Of preventing accumulation of error.

My chest felt tight.

"You called me an error."

You are an echo that persisted.

The words landed gently.

That was worse.

"I didn't ask to persist."

No.

A pause.

Someone asked for you.

My heart skipped.

"Who?"

The mirror across the room darkened.

Not black.

Deep.

Endless.

And for the first time since all of this began, my reflection wasn't there.

Instead, something else looked back.

Not a face.

A horizon.

That question is not for today.

Anger flared.

"You mark me. You threaten people around me. You let things hunt them. And you won't even tell me why?"
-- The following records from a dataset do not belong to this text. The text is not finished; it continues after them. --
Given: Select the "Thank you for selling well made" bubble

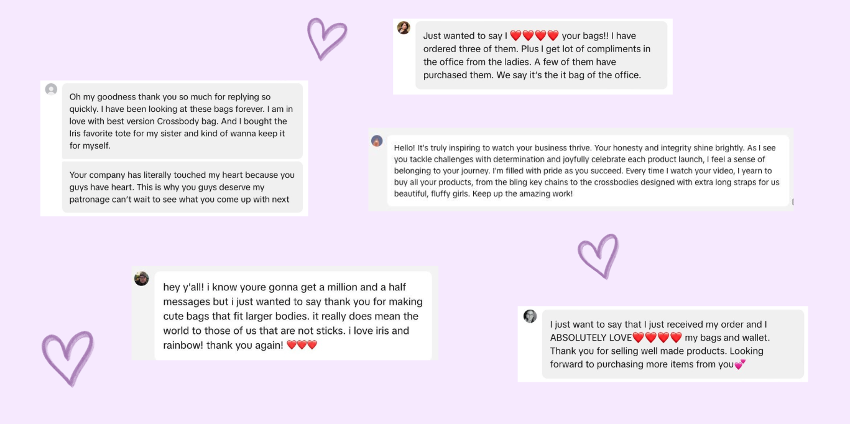Looking at the screenshot, I should [673, 344].
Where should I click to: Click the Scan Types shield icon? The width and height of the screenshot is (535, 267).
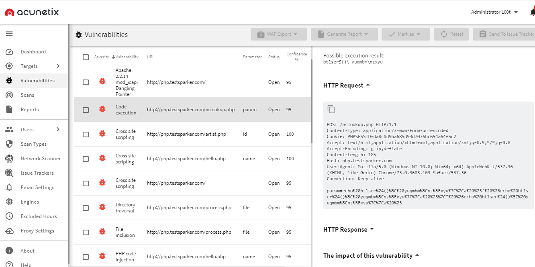9,144
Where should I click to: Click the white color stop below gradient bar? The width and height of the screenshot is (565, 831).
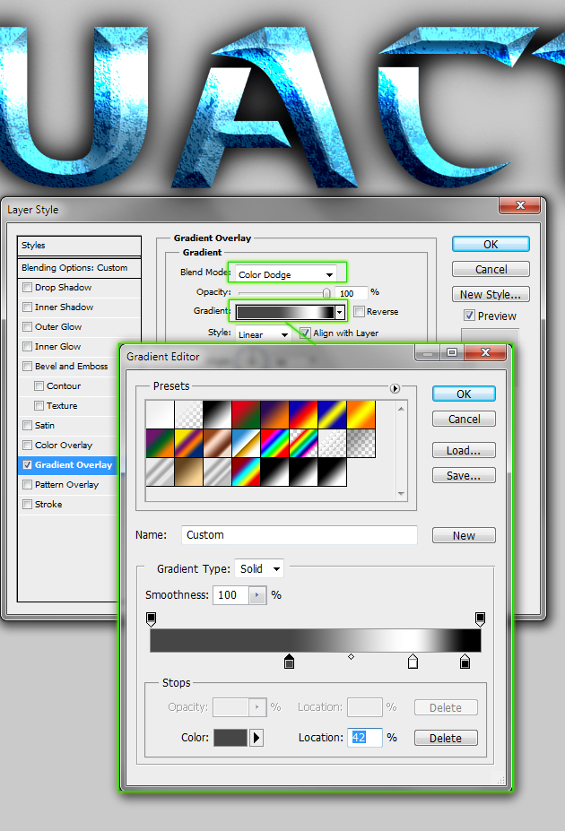[x=413, y=662]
Because explanation increases resistance.

"So does silence," I shot back.

The air pressed inward — not aggressively, but firmly.

You have begun destabilizing adjacent memories.

Witnesses will increase.

Corrections will become less subtle.

"Then stop them," I said.

Another pause.

We do not stop consequences.

We observe outcomes.

My hands curled into fists.

"Then why talk to me at all?"

This time, the answer came immediately.

Because you are no longer invisible.

The mirror-version of me whispered urgently:

Don't ask the next question.

I asked it anyway.

"What happens if I keep speaking?"

The room felt like it leaned closer.

Then Tomorrow stops watching…

and starts acting.

My breath caught.

"And what does that look like?"

For the first time, the voice hesitated.

Irreversible.

The mirror returned.

My reflection stared back at me — pale, shaking, furious.
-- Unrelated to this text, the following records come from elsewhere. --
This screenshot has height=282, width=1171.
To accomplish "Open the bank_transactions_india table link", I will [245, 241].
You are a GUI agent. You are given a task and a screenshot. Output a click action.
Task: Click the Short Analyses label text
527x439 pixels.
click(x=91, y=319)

"So that's it?" I whispered. "You erase. You correct. You observe. And I just… stay quiet until I disappear properly?"

No.

The word surprised me.

You may continue.

For now.

"For now," I repeated.

You will break more rules.

You will attract more witnesses.

You will force faster outcomes.

My pulse thundered.

"And you'll let me?"

The presence withdrew slightly.

We are curious.

I laughed — a short, sharp sound.

"That's the most terrifying thing you could've said."

The phone screen went dark.

The pressure lifted.

But the feeling didn't leave.

I sank onto the couch, heart racing.

The mirror-version of me sat beside me in the reflection.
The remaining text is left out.